Pilihannya, jika pemerintah sungguh-sungguh mewujudkan Pilkada Serentak 2020, maka eskalasi pasien atau penderita Covid-19 dapat ditekan. Meski faktanya jumlah rakyat yang terpapar Covid-19 meningkat, misalnya, karena menciptakan ketenangan Pilkada pemerintah bisa saja merekayasa kebenaran itu. Berarti Covid-19 akan dikalahkan kepentingan politik.
Kerawanan yang ada di tengah rakyat dapat disulap menjadi ketenangan. Walau semua itu menjadi semu, dan hanya bertujuan melengkapi kepentingan politik yang berseliweran saat Pilkada Serentak. Politik dan keselamatan rakyat, begitu terlihat disparitasnya.
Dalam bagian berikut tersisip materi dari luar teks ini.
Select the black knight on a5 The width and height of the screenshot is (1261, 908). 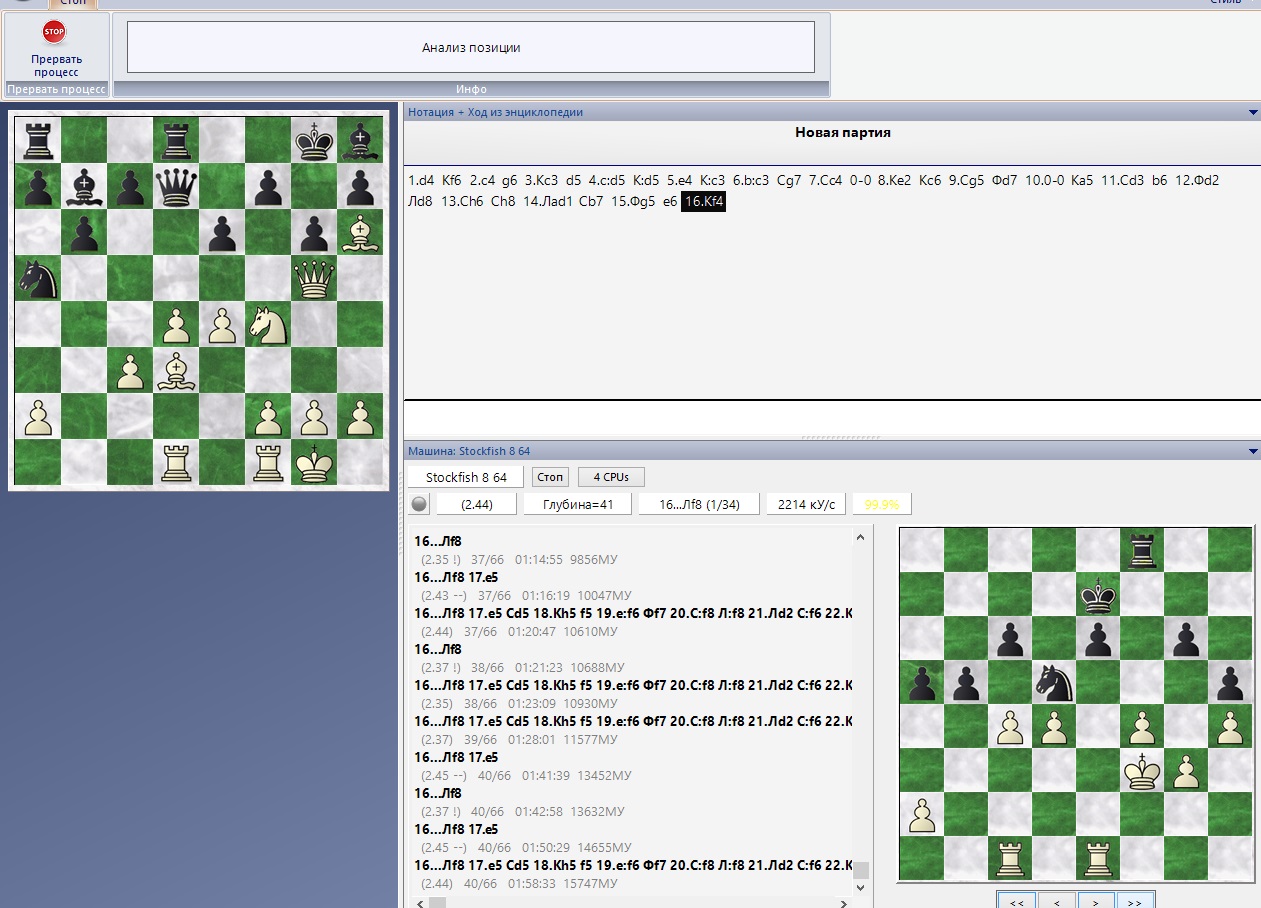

Malah politik di era Covid-19 ini yang diutamakan pemerintah, ketimbang keselamatan dan kemanusiaan karena ancaman virus menular Covid-19.
Publik tentu akan membaca kalau Pilkada tetap ngotot dilaksanakan, berarti para wakil rakyat kita di Senayan, Mendagri dan KPU hanya mementingkan politik. Dana yang fantastis dibutuhkan untuk Pilkada seharusnya diperuntukkan bagi penanggulangan dan pemulihan Covid-19. Konsekuensinya Pilkada di musim pandemi akan berjalan seperti kita ''bertepuk sebelah tangan''.
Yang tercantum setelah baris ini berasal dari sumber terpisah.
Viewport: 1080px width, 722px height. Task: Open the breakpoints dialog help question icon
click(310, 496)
Partisipasi publik terdegradasi. Pilkada jadinya tidak efektif. Potensi terjadi kekerasan dan rekayasan disaat Pilkada bakal meningkat. Bagaimana pun urusan Pilkada tidak sekedar pencoblosan, kemudian rekapitulasi hasil suara semata. Namun lebih dari itu soal edukasi politik. Praktek jurdil, luber, egaliter dan asas kemandirian pelaksanaan Pilkada jauh lebih penting.
Pilkada bukanlah ajang merebut kemenangan. Pilkada juga bukan entitas pemanfaatan momentum guna meloloskan kepentingan, serta dipihak lain mendiskriminasi dan mengamputasi kepentingan politik pihak lainnya. Tidak sedangkal itu universalitas Pilkada Serentak. Sehingga pemangku kepentingan perlu berfikir luas, leluasa, humanis dan objektif, jangan karena kepentingan politik sesaat.
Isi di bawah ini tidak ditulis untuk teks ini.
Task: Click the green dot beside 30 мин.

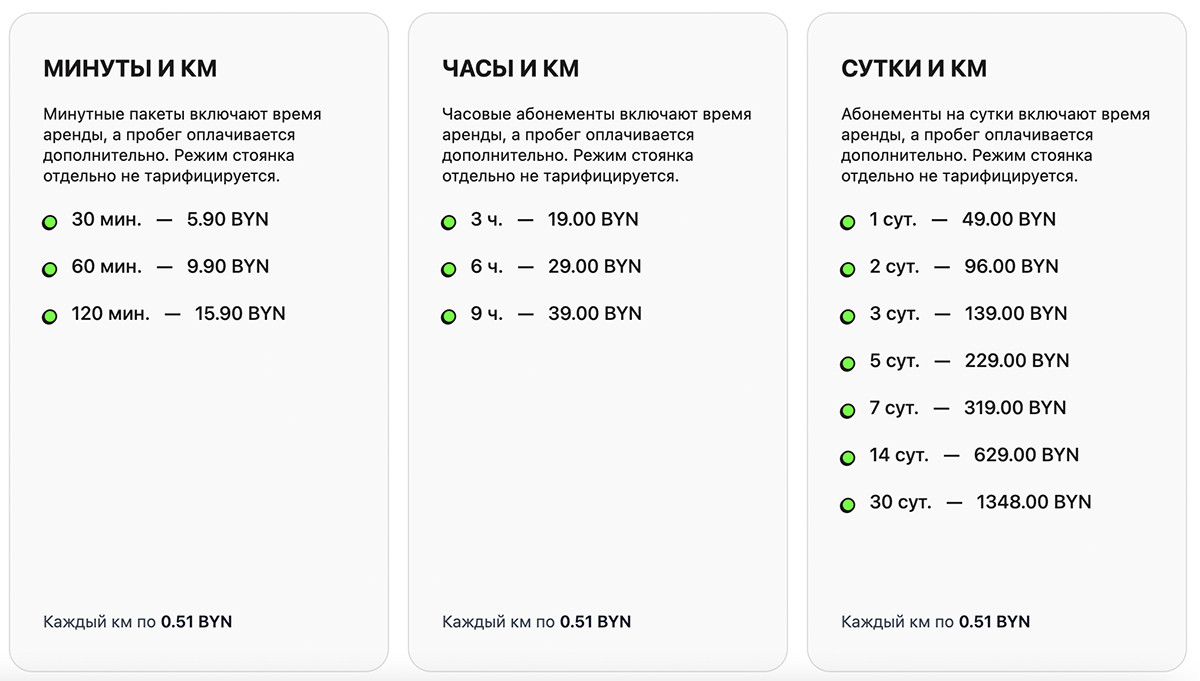Action: tap(49, 223)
Belum lagi adanya rencana setelah PSBB, pemerintah akan menerapkan new normal (normal baru). Era dimana rakyat diarahkan pada realitas yang tidak lagi dilakukan pembatasan sosial. Sementara sesuai data, pandemi Covid-19 di negeri ini belum usai.
Rakyat dibiarkan ''bertarung bebas'' melawan Covid-19. Bagi rakyat yang kuat imun dalam tubuhnya, akan sehat jauh dari Covid-19. Dan sebaliknya, yang imunitasnya lemah tidak hidup sehat, mereka akan dikalahkan Covid-19.
Padahal di Korea Selatan new normal gagal menekan angka positif Covid-19. Karena gagal, Korea Selatan kembali melakukan pembatasan sosial. Kenapa Indonesia mau mencoba-coba dengan new normal?. Kita doakan, pemerintah mengurung niatnya untuk menerapkan new normal dan membatalkan rencana Pilkada Serentak 9 Desember 2020. Semua ini dilakukan harus untuk rakyat. Rakyat masih mengharapkan perang terhadap Covid-19 dituntaskan.